***** DATA LISTING *****

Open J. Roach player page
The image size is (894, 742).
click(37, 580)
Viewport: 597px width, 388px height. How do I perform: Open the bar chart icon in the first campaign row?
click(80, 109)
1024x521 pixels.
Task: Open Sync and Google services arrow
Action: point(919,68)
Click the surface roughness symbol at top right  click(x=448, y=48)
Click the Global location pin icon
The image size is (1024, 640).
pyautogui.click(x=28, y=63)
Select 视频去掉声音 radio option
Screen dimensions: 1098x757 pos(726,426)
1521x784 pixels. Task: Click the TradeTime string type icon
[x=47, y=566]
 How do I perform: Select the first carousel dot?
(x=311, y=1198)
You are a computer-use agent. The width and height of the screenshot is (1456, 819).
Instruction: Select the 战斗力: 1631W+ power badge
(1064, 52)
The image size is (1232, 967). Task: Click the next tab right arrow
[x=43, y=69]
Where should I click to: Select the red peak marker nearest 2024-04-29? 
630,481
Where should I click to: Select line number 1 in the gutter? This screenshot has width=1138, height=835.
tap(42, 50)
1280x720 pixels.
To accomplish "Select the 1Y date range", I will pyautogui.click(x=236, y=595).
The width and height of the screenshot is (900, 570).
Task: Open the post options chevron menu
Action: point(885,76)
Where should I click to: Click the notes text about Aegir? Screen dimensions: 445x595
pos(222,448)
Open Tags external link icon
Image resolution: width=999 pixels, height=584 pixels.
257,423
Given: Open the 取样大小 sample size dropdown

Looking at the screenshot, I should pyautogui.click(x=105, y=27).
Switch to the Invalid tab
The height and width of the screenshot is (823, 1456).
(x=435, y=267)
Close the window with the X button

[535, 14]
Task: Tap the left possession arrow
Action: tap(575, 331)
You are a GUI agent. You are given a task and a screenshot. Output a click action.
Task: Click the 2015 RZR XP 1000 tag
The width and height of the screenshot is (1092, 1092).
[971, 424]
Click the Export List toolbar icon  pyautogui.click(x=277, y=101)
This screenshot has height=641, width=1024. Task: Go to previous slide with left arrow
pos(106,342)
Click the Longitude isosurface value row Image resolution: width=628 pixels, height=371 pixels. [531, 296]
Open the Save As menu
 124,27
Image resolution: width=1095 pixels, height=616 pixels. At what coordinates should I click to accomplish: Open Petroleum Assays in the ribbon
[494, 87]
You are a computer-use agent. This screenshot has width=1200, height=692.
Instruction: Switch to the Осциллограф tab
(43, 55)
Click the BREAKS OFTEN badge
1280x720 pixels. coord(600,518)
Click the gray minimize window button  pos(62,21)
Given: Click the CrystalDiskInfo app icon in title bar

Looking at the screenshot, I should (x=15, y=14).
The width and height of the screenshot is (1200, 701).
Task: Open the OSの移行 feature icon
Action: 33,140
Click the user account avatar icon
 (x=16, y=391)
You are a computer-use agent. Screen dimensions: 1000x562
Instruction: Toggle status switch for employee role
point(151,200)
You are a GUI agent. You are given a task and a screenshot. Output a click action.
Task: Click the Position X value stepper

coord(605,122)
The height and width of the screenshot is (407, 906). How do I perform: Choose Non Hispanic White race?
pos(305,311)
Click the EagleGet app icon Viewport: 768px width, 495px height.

*****

* _EXERCISE BRIEF_
After reading the data above, print it all again exactly.

* _SOLUTION TO THIS TASK_
Open J. Roach player page
The image size is (894, 742).
click(37, 580)
Viewport: 597px width, 388px height. How do I perform: Open the bar chart icon in the first campaign row?
click(80, 109)
1024x521 pixels.
Task: Open Sync and Google services arrow
Action: point(919,68)
Click the surface roughness symbol at top right  click(x=448, y=48)
Click the Global location pin icon
The image size is (1024, 640).
pyautogui.click(x=28, y=63)
Select 视频去掉声音 radio option
Screen dimensions: 1098x757 pos(726,426)
1521x784 pixels. Task: Click the TradeTime string type icon
[x=47, y=566]
 How do I perform: Select the first carousel dot?
(x=311, y=1198)
You are a computer-use agent. The width and height of the screenshot is (1456, 819).
Instruction: Select the 战斗力: 1631W+ power badge
(1064, 52)
The image size is (1232, 967). Task: Click the next tab right arrow
[x=43, y=69]
Where should I click to: Select the red peak marker nearest 2024-04-29? 
630,481
Where should I click to: Select line number 1 in the gutter? This screenshot has width=1138, height=835.
tap(42, 50)
1280x720 pixels.
To accomplish "Select the 1Y date range", I will pyautogui.click(x=236, y=595).
The width and height of the screenshot is (900, 570).
Task: Open the post options chevron menu
Action: point(885,76)
Where should I click to: Click the notes text about Aegir? Screen dimensions: 445x595
pos(222,448)
Open Tags external link icon
Image resolution: width=999 pixels, height=584 pixels.
257,423
Given: Open the 取样大小 sample size dropdown

Looking at the screenshot, I should pyautogui.click(x=105, y=27).
Switch to the Invalid tab
The height and width of the screenshot is (823, 1456).
(x=435, y=267)
Close the window with the X button

[535, 14]
Task: Tap the left possession arrow
Action: tap(575, 331)
You are a GUI agent. You are given a task and a screenshot. Output a click action.
Task: Click the 2015 RZR XP 1000 tag
The width and height of the screenshot is (1092, 1092).
[971, 424]
Click the Export List toolbar icon  pyautogui.click(x=277, y=101)
This screenshot has height=641, width=1024. Task: Go to previous slide with left arrow
pos(106,342)
Click the Longitude isosurface value row Image resolution: width=628 pixels, height=371 pixels. [531, 296]
Open the Save As menu
 124,27
Image resolution: width=1095 pixels, height=616 pixels. At what coordinates should I click to accomplish: Open Petroleum Assays in the ribbon
[494, 87]
You are a computer-use agent. This screenshot has width=1200, height=692.
Instruction: Switch to the Осциллограф tab
(43, 55)
Click the BREAKS OFTEN badge
1280x720 pixels. coord(600,518)
Click the gray minimize window button  pos(62,21)
Given: Click the CrystalDiskInfo app icon in title bar

Looking at the screenshot, I should (x=15, y=14).
The width and height of the screenshot is (1200, 701).
Task: Open the OSの移行 feature icon
Action: 33,140
Click the user account avatar icon
 (x=16, y=391)
You are a computer-use agent. Screen dimensions: 1000x562
Instruction: Toggle status switch for employee role
point(151,200)
You are a GUI agent. You are given a task and a screenshot. Output a click action.
Task: Click the Position X value stepper

coord(605,122)
The height and width of the screenshot is (407, 906). How do I perform: Choose Non Hispanic White race?
pos(305,311)
Click the EagleGet app icon Viewport: 768px width, 495px height.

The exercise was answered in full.